Conclusion and determination
90 In the end then, an analysis of Ralmana's FREASOC pleading, undertaken in combination with the relevant terms and provisions made applicable contractually, as between these parties under their General Conditions forming part of their contractual bargain under the Subcontract of 13 December 2013, reveals that Ralmana is running a case as regards extensions of time and delay costs, commencing at essentially FREASOC par 27 through to par 32. The pleaded case is not only obscurely put but, beyond that, is conceptually misconceived. It ignores, in seeking liquidated amounts, key provisions of the bargain (General Conditions cl 34 and cl 41) applicable to the process. By so proceeding, Ralmana has sought, in effect, to try to unilaterally rewrite the parties' contractual agreement. This error is by, effectively, seeking to ignore express notice provisions which clearly govern the path Ralmana is pursuing for obtaining both extensions of time and then for claiming delay costs from BGC. An alternative case for damages for breach, attempted under paragraphs 32A and 32B of the FREASOC is insufficiently developed to form any coherent basis at present for an alternative claim based upon alleged breaches of the Subcontract by BGC.
91 The chamber summons of BGC seeks to strike out paragraphs 17 and 24B. However, the focus of argument did not really address any obvious deficiencies in those FREASOC paragraphs.

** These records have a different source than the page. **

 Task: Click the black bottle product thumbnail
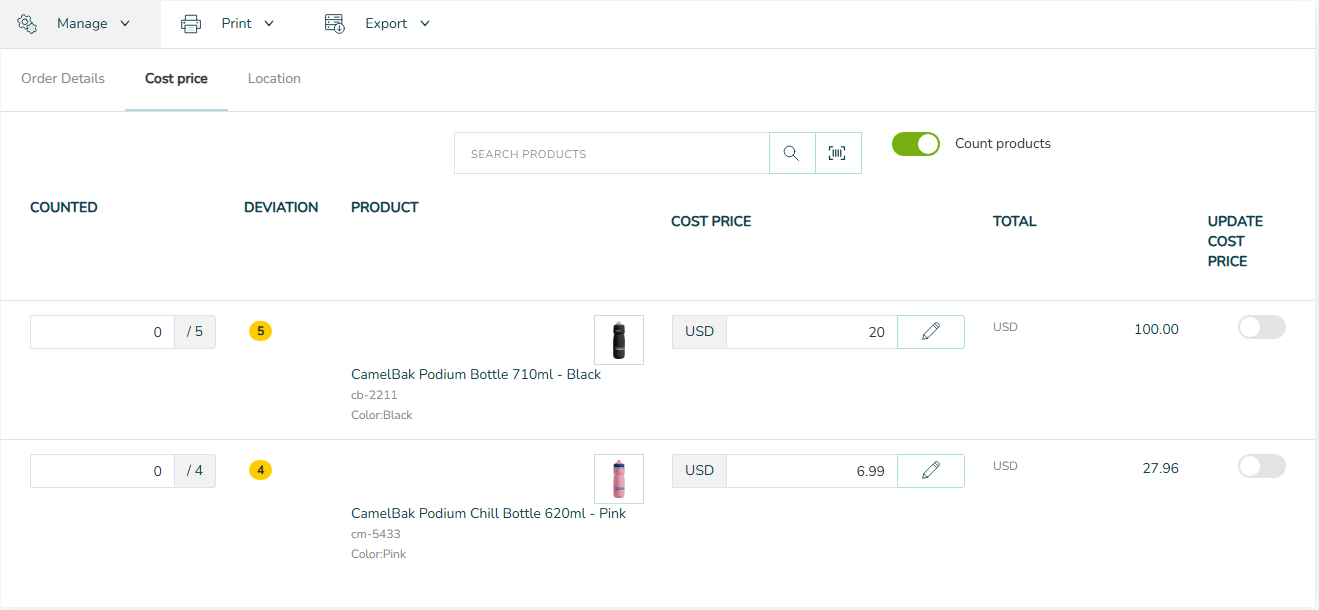(619, 340)
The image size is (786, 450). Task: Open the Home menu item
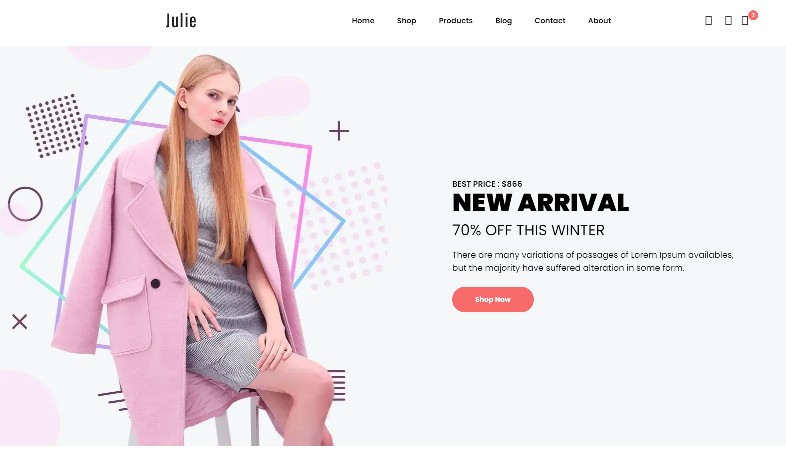coord(363,21)
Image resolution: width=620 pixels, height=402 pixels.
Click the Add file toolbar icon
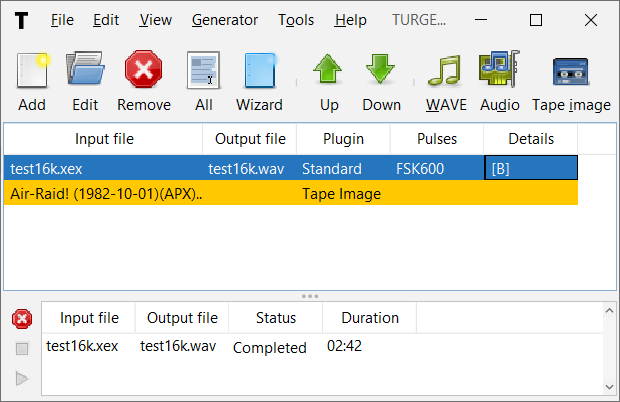click(x=32, y=74)
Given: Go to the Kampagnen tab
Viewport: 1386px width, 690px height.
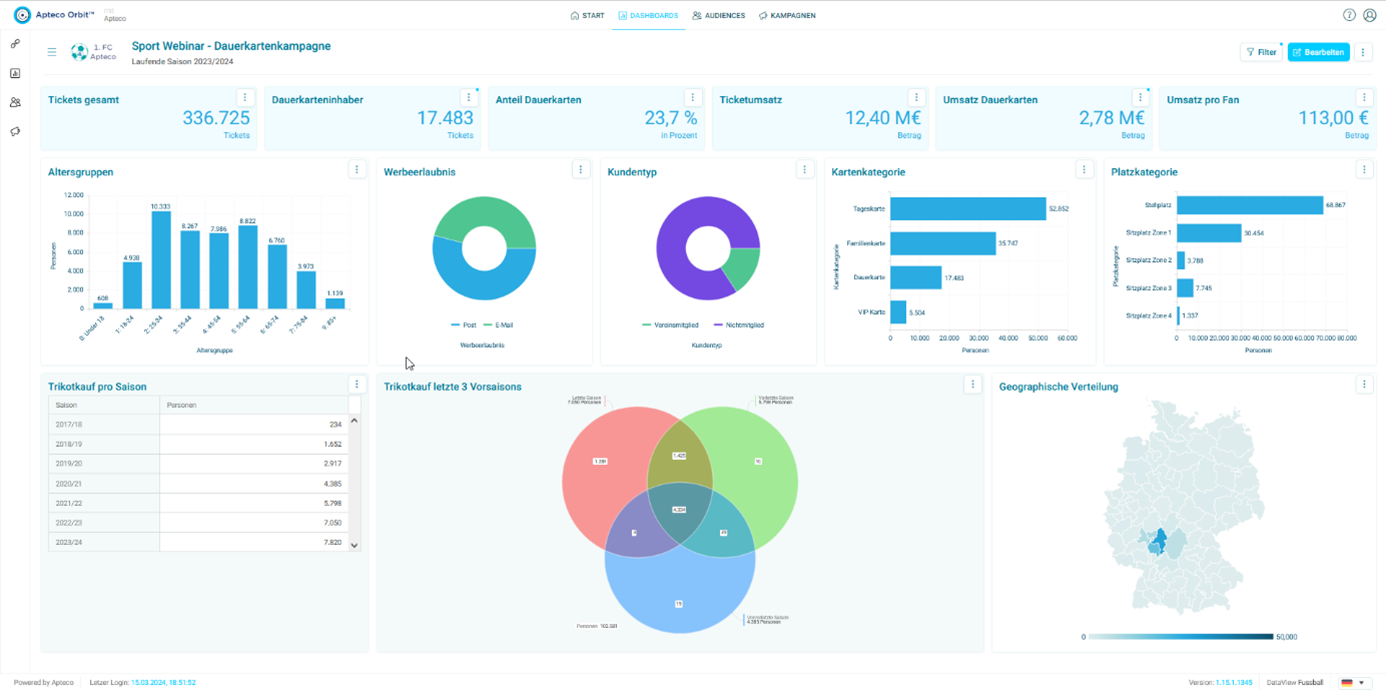Looking at the screenshot, I should coord(787,16).
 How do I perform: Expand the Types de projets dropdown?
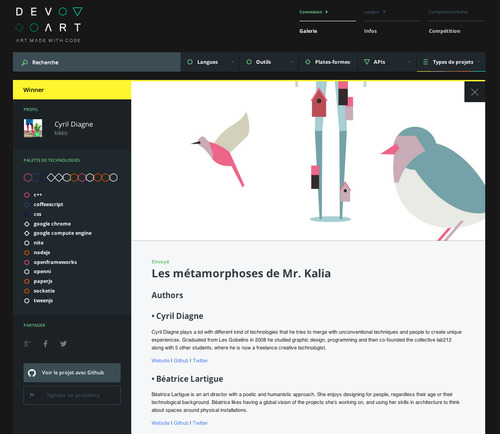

92 In the circumstances, the paragraphs of the FREASOC that will be struck out, albeit with leave to replead, will be paragraphs 27, 28, 29, 30, 31, 32, 32A and 32B.
93 The defendant, as successful party to this application, is also prima facie entitled to its taxed costs of the application.
94 The parties should now confer upon the publication of these reasons. They should seek to provide a consensual minute of orders giving effect to these reasons within 14 days of their publication.
95 Otherwise, the parties may thereafter submit their rival minutes of proposed orders and then indicate whether it is necessary for a further hearing, or whether any residual disputation might be determined on the papers.